Extract provided:
In late March and early April of 2017, Shotgun Life visited the legendary Gardone Val Trompia in the province of Brescia, which is the heart of Italy’s shotgun manufacturing. We spent time with shotgun makers Perazzi, Beretta, FAIR and F. illi Poli as well as master engravers Stephano Pedretti, Creative Art, Francesca Fracassi and Cesare Giovanelli. Here is Part 1 of our eight-part series called Shotgun Life in Gardone Val Trompia.
Although Luca Rizzini lives in Italy, he shares a kindred spirit with many American shotgun enthusiasts. He’s unpretentious, hard-working and dedicated to his craft. He manages Fabbrica Armi Isidoro Rizzini, or F.A.I.R. as we have come to know it, in Gardone Val Trompia. At F.A.I.R. headquarters, the modern showroom is airy and bright, but downstairs in the factory is where Mr. Rizzini really comes into his own.
“F.A.I.R is medium class in the market,” Mr. Rizzini tells us straight from the heart. F.A.I.R. strives to satisfy the large swathe of American shotgun owners who work hard at their jobs, support families and put meat on the table through their hunts. There’s no highfalutin marketing speak from him, even though F.A.I.R. is Italy’s second-biggest shotgun maker behind Beretta.

Records provided:
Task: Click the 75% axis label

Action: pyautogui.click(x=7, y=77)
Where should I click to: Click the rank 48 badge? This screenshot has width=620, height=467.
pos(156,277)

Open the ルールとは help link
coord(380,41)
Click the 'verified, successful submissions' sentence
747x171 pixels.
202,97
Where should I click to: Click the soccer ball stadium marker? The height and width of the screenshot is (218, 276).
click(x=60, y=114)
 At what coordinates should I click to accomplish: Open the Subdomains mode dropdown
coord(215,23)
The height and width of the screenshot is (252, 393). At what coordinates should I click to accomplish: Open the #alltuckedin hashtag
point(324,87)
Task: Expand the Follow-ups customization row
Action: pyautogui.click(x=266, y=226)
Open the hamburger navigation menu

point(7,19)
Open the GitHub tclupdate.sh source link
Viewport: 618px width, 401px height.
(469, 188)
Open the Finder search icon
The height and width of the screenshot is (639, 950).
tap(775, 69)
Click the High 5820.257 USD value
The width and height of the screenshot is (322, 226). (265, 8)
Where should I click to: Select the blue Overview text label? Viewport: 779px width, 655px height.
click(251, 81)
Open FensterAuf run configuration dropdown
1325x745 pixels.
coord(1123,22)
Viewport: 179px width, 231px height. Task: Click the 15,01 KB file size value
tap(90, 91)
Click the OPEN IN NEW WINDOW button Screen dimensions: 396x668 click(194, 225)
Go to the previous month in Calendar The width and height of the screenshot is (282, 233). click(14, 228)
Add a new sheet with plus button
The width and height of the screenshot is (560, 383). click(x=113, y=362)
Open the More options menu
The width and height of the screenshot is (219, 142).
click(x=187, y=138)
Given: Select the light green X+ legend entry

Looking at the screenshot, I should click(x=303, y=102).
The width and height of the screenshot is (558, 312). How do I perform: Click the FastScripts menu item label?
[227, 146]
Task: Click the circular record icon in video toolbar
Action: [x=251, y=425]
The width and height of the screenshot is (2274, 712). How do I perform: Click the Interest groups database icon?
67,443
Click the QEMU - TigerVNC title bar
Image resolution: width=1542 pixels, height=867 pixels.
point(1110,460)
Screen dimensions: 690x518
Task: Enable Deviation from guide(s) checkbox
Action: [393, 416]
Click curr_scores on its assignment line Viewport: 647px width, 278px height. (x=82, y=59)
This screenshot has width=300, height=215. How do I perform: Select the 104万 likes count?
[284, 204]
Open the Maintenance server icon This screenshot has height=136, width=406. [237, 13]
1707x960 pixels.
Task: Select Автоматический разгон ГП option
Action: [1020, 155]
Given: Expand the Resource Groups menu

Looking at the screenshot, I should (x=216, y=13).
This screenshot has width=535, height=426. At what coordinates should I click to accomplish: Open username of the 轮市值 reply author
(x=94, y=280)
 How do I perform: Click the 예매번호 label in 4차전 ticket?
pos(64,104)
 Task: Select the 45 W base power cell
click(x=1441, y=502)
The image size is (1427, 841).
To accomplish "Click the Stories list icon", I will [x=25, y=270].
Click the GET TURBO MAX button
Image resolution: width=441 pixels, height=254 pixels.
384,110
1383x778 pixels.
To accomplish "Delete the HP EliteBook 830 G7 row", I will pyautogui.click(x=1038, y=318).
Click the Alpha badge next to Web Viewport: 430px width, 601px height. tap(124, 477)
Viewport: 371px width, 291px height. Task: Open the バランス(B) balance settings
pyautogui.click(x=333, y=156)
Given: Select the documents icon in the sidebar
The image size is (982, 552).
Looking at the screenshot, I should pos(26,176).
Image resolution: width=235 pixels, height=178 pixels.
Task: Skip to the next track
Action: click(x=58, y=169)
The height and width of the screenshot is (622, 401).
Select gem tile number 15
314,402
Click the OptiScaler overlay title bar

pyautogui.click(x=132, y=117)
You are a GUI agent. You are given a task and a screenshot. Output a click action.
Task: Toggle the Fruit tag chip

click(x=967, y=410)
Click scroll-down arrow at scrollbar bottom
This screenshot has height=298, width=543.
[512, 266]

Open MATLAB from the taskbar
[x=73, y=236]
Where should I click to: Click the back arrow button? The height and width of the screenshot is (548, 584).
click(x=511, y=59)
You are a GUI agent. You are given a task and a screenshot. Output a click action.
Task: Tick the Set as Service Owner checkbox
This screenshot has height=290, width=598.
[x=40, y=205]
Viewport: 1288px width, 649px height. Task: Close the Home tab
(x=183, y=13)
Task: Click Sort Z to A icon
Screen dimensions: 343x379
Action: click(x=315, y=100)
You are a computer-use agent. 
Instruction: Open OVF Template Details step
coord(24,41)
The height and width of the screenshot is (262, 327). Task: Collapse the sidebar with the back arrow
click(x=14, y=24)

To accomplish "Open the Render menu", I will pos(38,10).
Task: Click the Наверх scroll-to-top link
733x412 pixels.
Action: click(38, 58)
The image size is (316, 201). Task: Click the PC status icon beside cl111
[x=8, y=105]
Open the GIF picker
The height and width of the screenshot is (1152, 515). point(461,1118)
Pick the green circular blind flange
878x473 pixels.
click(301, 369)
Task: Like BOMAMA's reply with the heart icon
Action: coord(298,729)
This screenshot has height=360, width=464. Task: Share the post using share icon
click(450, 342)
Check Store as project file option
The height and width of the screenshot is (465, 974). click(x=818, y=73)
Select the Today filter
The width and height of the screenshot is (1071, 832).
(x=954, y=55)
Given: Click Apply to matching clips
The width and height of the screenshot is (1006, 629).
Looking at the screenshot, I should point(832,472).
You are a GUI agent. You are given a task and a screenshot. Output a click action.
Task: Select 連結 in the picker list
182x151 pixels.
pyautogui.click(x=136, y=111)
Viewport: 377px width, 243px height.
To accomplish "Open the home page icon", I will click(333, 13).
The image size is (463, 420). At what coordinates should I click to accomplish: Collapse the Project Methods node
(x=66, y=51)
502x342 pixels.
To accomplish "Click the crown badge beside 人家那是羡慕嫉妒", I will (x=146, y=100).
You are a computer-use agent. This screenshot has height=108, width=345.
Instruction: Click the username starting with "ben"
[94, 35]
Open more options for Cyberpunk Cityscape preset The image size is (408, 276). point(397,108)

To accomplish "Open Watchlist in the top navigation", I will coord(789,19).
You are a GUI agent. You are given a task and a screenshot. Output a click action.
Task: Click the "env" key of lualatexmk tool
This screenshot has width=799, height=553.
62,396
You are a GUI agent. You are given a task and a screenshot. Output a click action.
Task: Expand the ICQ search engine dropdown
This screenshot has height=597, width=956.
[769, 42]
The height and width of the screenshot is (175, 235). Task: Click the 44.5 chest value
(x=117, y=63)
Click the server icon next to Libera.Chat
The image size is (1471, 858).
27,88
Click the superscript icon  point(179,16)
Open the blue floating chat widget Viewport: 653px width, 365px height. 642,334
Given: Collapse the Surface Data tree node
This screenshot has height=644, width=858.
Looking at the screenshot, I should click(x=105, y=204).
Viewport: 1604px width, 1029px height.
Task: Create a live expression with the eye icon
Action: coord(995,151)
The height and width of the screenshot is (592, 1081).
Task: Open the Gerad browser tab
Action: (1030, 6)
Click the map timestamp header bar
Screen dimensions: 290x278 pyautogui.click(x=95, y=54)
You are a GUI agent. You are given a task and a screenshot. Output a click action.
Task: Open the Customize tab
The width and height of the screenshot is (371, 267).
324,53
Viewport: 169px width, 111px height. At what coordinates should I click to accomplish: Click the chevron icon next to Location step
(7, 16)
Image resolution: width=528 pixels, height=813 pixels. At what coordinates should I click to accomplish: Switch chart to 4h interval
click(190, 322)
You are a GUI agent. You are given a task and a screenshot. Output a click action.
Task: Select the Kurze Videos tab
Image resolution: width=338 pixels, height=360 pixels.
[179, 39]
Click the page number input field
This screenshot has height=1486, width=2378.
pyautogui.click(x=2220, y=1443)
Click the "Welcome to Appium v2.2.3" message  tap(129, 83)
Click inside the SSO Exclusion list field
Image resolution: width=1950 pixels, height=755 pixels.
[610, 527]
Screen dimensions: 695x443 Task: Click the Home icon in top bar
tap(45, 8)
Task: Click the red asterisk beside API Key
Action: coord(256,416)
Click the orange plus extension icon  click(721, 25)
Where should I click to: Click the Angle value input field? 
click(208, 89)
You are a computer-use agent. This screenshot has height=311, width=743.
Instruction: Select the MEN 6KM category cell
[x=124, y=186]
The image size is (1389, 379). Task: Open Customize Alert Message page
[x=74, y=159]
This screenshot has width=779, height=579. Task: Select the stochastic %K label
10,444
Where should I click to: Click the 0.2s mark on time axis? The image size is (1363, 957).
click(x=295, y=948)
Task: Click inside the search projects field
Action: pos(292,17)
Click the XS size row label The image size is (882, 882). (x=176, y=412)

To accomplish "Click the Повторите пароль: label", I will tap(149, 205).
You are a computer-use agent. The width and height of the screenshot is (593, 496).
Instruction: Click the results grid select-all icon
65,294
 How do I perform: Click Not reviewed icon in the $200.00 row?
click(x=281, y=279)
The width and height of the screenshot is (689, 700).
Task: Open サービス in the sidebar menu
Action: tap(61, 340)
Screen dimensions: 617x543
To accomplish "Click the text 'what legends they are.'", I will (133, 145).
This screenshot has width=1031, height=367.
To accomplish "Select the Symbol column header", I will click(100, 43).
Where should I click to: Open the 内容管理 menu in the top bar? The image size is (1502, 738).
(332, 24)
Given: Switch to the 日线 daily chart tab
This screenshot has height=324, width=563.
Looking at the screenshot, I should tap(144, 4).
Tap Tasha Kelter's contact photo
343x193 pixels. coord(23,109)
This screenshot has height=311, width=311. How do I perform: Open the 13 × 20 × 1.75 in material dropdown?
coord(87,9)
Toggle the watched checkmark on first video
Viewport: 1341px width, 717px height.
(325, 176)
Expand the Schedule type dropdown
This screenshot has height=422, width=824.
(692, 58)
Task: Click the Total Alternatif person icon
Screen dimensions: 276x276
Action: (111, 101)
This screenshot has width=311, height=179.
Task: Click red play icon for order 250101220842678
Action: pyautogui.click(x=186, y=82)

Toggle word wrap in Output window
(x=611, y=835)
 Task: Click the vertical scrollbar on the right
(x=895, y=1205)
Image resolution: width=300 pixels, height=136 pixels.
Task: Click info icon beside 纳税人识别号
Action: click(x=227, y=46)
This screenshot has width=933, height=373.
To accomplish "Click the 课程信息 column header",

Set of tasks:
• A. Print the Gardone Val Trompia article from "In late March" up to and including "Life in Gardone Val Trompia.".
• B. According to the Gardone Val Trompia article, where does F.A.I.R. rank among Italy's shotgun makers?

Task-by-task answers:
• A.
In late March and early April of 2017, Shotgun Life visited the legendary Gardone Val Trompia in the province of Brescia, which is the heart of Italy’s shotgun manufacturing. We spent time with shotgun makers Perazzi, Beretta, FAIR and F. illi Poli as well as master engravers Stephano Pedretti, Creative Art, Francesca Fracassi and Cesare Giovanelli. Here is Part 1 of our eight-part series called Shotgun Life in Gardone Val Trompia.

• B. It is Italy's second-biggest shotgun maker, behind Beretta.